Identity politics

White Identity Politics, Not Trump's Racist Tweets, Is National Conservatism's Real Problem

The debate over Donald Trump's "go back" tweets regarding four minority Democratic members of Congress has centered on the unmistakably bigoted words that he wrote, but has missed the deeper point.


The debate over Donald Trump's "go back" tweets regarding four minority Democratic members of Congress has centered on the unmistakably bigoted words that he wrote, but has missed the deeper point. The fundamental nature of the Middle American Revolution the president is leading is mired in white-identity politics and closely tracks the blueprint of a little-known writer, Sam Francis, who espoused disturbing racially tinged views.

As New York Times columnist David Brooks wrote about the late Washington Times columnist, "There's very little Donald Trump has done or said that Francis didn't champion a quarter century ago." Many other writers of various political stripes have noted the connection, although not in the context of the latest tweet storm.

Francis despised the Republican leadership, which isn't unusual or necessarily unwarranted. But his main argument was that GOP elites were selling out the white working class, refusing to fight back against multiculturalism and putting globalism above the needs of Americans. He not only loathed big business, which he accused of putting profits above national identity, but capitalism itself, which he described as the "enemy."

His main bugaboo was mass immigration—legal and illegal. Does that sound familiar? Francis' thought "was infected by the same cancer that may destroy Trumpism," Brooks presciently noted in that 2017 column. Francis kept heading into the racial fever swamp because "people like that always go there, sooner or later." That's exactly what we're seeing now, as the national political conversation has taken a decidedly race-tainted tone.

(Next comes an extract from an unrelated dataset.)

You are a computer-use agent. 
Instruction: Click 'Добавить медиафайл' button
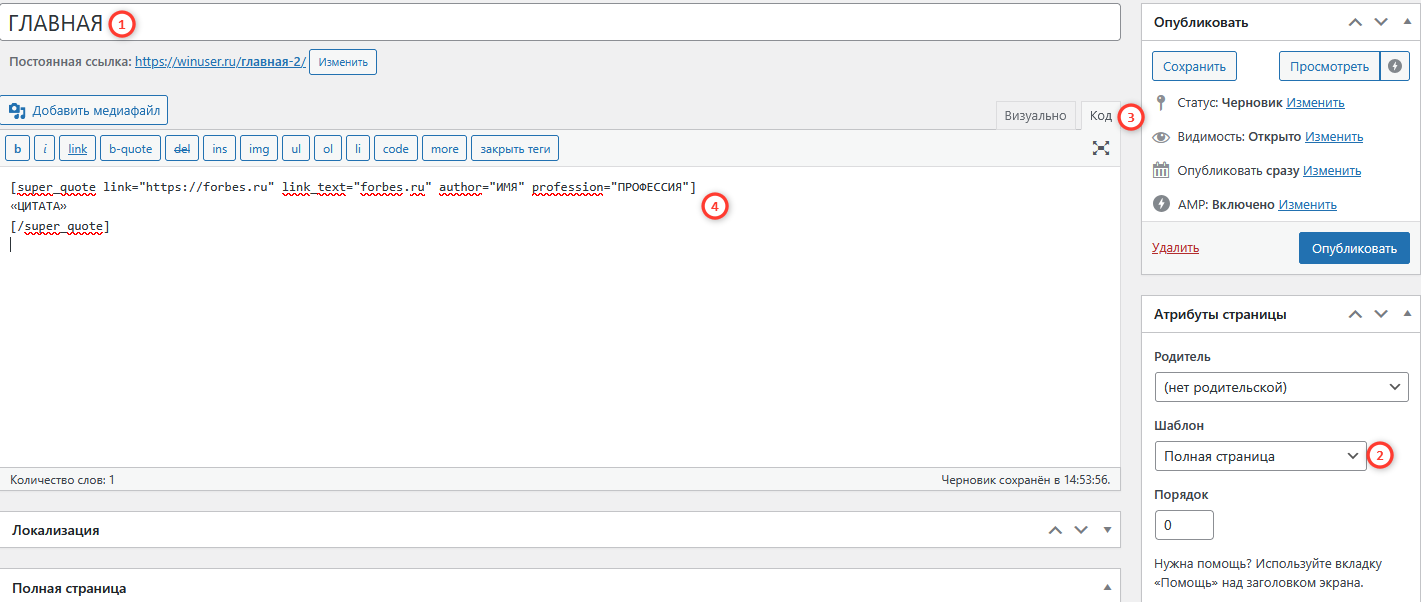84,110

Despite efforts by some of the new nationalists to banish the alt-righters and avowed white nationalists, this movement always ends up fixated on birthrights and genetics. Many of these folks can't help from going there. There's a likely reason that former KKK leader David Duke touts the president's agenda or why the far right is attracted to this movement like white on rice.

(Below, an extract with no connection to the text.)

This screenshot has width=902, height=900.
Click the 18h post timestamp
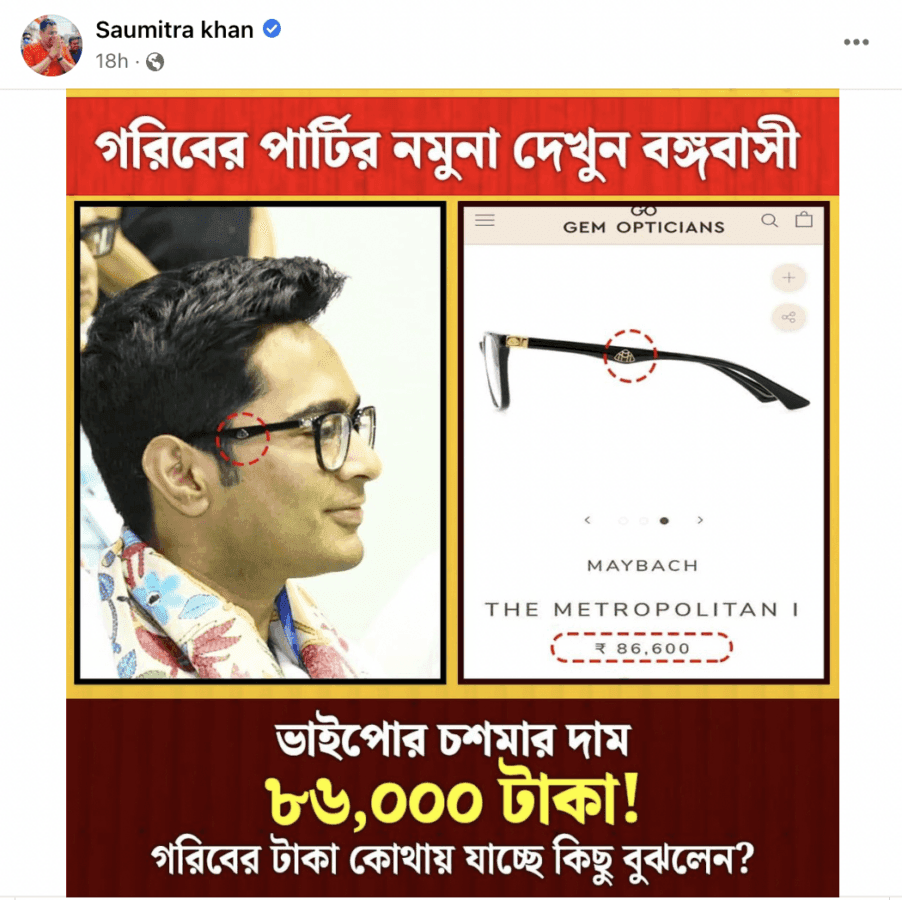tap(112, 61)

The GOP establishment has long embraced the idea of America as universal magnet, based on lofty ideas that resonate with people from all races and backgrounds. Nationalists mostly reject that concept. To them, America is the product of a time, place and people. They can't talk about their views for long before fretting about third-world immigrant rapists and yammering about cosmopolitans. Nationality—not liberty—is at the core of their philosophy.

"A concerted and long-term attack against the civilization of white, European and North American man has been launched," Francis said at a 1994 conference sponsored by a group that's focused on racial issues. "The war against white civilization…invokes liberal ideals as its justification and as its goal, but the likely reality is that the victory of the racial revolution will end merely in the domination or destruction of the white race and its civilization by the non-white peoples."

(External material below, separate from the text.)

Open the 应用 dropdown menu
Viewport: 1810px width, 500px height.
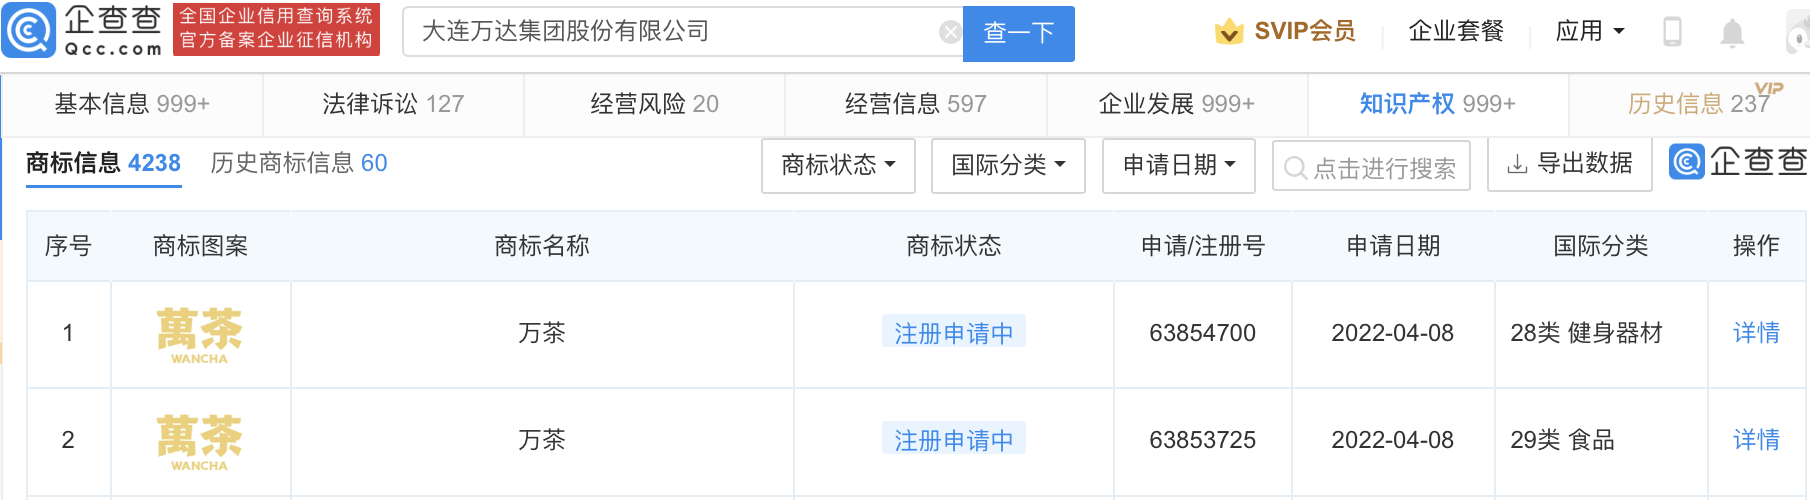pyautogui.click(x=1590, y=32)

The president doesn't describe his views with precision, but his tweets tap into low-road sentiment. It doesn't take many discussions with hard-core MAGA folks to end up hearing about "Mexican invaders" or "black crime." That appears to be by design. "Instead of invoking a suicidal liberalism and regurgitating the very universalism that has subverted our identity and our sense of solidarity, what we as whites must do is reassert our identity and our solidarity, and we must do so in explicitly racial terms through the articulation of a racial consciousness as whites," he suggested. Isn't that what Trumpism is at least partially about?

Francis sometimes focused on popular culture. He described the 1988 movie, "Mississippi Burning," about the murders of three civil-rights workers in 1964, as an "anti-white film" that "manages to smear every white man and woman in the state." Apparently, those of us who found it to be a noteworthy movie about a terrible injustice are not racially conscious enough to feel slighted.

Francis was likewise incensed at an advertisement on "Monday Night Football" showing a white woman "smooching up" to a black football star. "Breaking down the sexual barriers between the races is a major weapon of cultural destruction because it means the dissolution of the cultural boundaries that define breeding and the family," he complained. Ronald Reagan espoused a "city on the hill" where people from any country could become American. The far right worries about proper breeding.

Today's Trump movement is about many other issues, of course, but it's easy to hear Francis' echoes in its fixation on culture-war folderol, such as African-American flag kneelers, culturally subversive tech companies and drag-queen reading hours.

The president and his supporters can't be held accountable for the words of a deceased columnist, even though it's worth examining the worldview of one of this movement's visionaries. But the "cancer is spreading," as Jonathan V. Last argued recently in The Bulwark. That's not only because an impulsive president pops off racially charged comments, but because his whole nationalist enterprise desperately needs chemotherapy.

Author's note: I linked to some offensive web sites that publish Francis' columns. It's not my intent to give them page views, but believe it's important to read these pieces in context. They are the only sites I can find that post them.